As someone who considers himself a writer, it might surprise some to know that English is one of my weaknesses. According to my therapists, I have most likely developed bad habits by trying to be efficient in my written communication. Essentially, I have learnt to leave out words from sentences, to save time. My therapists have also noted that my inability to verbalise sentences likely impacts my ability to write correctly, as I can’t hear the errors to recognise them. With all of that considered, I am still very passionate about getting my thoughts and opinions down on the page, however, they may come.  

Due to my disability, I do not have the fine motor skills in my arms, hands and fingers as most able-bodied people do. As a result, I type with just one finger. So if typing were a race, I would definitely be the tortoise. Typically, I can type around ten words per minute, compared to the average 35 to 40 words per minute. If nothing else, it is highly frustrating because my brain still operates at a normal pace.

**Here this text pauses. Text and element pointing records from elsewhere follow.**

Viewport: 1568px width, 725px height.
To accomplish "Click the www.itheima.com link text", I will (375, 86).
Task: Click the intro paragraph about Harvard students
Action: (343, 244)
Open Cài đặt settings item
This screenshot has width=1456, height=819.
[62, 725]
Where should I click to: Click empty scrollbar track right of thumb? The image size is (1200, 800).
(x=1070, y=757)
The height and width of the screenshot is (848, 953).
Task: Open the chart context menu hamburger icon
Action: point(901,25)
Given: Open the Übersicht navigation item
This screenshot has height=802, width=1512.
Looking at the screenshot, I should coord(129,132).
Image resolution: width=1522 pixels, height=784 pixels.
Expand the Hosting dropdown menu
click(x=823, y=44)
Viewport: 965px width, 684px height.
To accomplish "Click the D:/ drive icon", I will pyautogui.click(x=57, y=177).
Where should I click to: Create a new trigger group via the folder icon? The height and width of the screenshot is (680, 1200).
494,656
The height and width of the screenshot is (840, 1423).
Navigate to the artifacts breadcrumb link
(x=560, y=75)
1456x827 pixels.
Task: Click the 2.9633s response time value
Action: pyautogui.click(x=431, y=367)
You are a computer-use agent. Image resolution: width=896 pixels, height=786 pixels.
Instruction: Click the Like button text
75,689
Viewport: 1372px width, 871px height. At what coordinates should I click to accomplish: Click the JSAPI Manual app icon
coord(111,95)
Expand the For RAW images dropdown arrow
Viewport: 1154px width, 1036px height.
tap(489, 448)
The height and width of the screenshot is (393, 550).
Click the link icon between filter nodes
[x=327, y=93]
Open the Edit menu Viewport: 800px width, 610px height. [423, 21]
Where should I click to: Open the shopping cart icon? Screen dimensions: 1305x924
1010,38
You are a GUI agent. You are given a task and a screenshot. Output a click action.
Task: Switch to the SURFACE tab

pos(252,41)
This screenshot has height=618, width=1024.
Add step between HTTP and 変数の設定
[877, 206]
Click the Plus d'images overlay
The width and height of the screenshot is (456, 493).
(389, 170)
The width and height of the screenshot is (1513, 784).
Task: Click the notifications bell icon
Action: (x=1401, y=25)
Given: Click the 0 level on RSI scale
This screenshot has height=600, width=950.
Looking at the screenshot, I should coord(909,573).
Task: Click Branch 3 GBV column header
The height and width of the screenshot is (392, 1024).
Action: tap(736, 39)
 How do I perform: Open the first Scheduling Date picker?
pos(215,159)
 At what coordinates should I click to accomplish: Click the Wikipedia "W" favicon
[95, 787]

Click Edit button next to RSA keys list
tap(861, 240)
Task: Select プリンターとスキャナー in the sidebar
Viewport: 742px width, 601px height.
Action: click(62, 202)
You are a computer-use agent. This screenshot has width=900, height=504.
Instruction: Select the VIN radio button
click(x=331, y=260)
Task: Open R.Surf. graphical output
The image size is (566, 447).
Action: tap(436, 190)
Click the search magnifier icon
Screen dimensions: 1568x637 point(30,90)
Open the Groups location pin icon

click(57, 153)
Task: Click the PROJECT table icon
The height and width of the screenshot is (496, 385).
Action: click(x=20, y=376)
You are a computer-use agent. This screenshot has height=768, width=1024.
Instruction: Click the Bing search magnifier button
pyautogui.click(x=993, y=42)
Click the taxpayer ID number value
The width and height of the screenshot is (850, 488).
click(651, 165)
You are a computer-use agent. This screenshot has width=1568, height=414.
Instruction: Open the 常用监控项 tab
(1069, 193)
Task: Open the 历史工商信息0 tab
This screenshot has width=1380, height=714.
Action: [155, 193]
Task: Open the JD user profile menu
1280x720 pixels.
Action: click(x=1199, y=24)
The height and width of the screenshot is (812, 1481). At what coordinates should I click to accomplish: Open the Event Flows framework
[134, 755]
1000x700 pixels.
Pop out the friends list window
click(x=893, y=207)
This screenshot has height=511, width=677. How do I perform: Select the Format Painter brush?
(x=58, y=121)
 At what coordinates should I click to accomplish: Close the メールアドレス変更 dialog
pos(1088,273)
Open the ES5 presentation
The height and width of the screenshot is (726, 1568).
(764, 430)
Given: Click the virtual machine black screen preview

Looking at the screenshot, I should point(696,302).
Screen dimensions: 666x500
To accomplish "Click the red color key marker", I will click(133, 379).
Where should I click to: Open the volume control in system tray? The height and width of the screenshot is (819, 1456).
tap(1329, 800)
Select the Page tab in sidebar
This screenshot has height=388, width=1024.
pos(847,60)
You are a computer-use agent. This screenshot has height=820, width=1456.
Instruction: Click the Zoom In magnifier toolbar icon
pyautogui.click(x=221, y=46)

I want to make it clear that the content I publish will always stem from my own ideas and beliefs, but the words themselves are not solely my own. I will often utilise my support workers to assist me with my writing. This can look a few different ways:

- The first way is through verbalising or typing what I want to say on my tablet, which my support worker will then type up on the computer. Sometimes, I will give them an idea or a prompt, and they will fill in the gaps to form complete sentences. For the most part, this is to save time, as it can take me several minutes to type out a sentence.

-  The second way is by drafting up all of the key messaging of my content as dot points and then working with my support workers to turn them into paragraphs. That way, the ideas are always my own, but the process is more efficient.

-  The third way is by writing it all myself and getting someone to edit it. This is the most time-consuming way as it can take days to put together, and it often needs a lot of editing to get it up to scratch for publishing.

While these processes have become all too familiar for me, I realised that it might not be something that my readers are aware of. So, in the spirit of sharing the intricacies of my life, I felt as though this too was important not to share.

Image Description: Jono is pictured giving a presentation to a room full of people. There are about twenty people seated in the room as well as three other presenters.

When it comes to presentations, I always prepare a speech ahead of time using my tablet and with assistance from a support worker. As I can’t communicate my speech orally, I rely on a text-to-speech app to present. So, while I always factor in time to edit my writing, I must also set aside time to make adjustments to my pre-recording for presentations. Suppose an event has time for questions and there are multiple speakers on the lineup. In that case, I prefer to speak early on so that people can ask their questions before the next speaker begins. This allows me time to prepare thorough answers without holding anyone up. I’m then able to relay my responses later on during other question times.  Meetings also require a little bit of preparation but mainly support while in action. Those who have had meetings with me in the past may have noticed that I often rely on my support workers to elaborate on my ideas. This generally involves a prompt from me on what to say, followed by a support worker finishing my thought. Most of my workers know me well enough to understand the points I want to convey, but I always make sure to brief them on anything they need to know before the meeting. It’s also very important that they check whether I agree with what they’ve said on my behalf, although I would always make it known if I didn’t.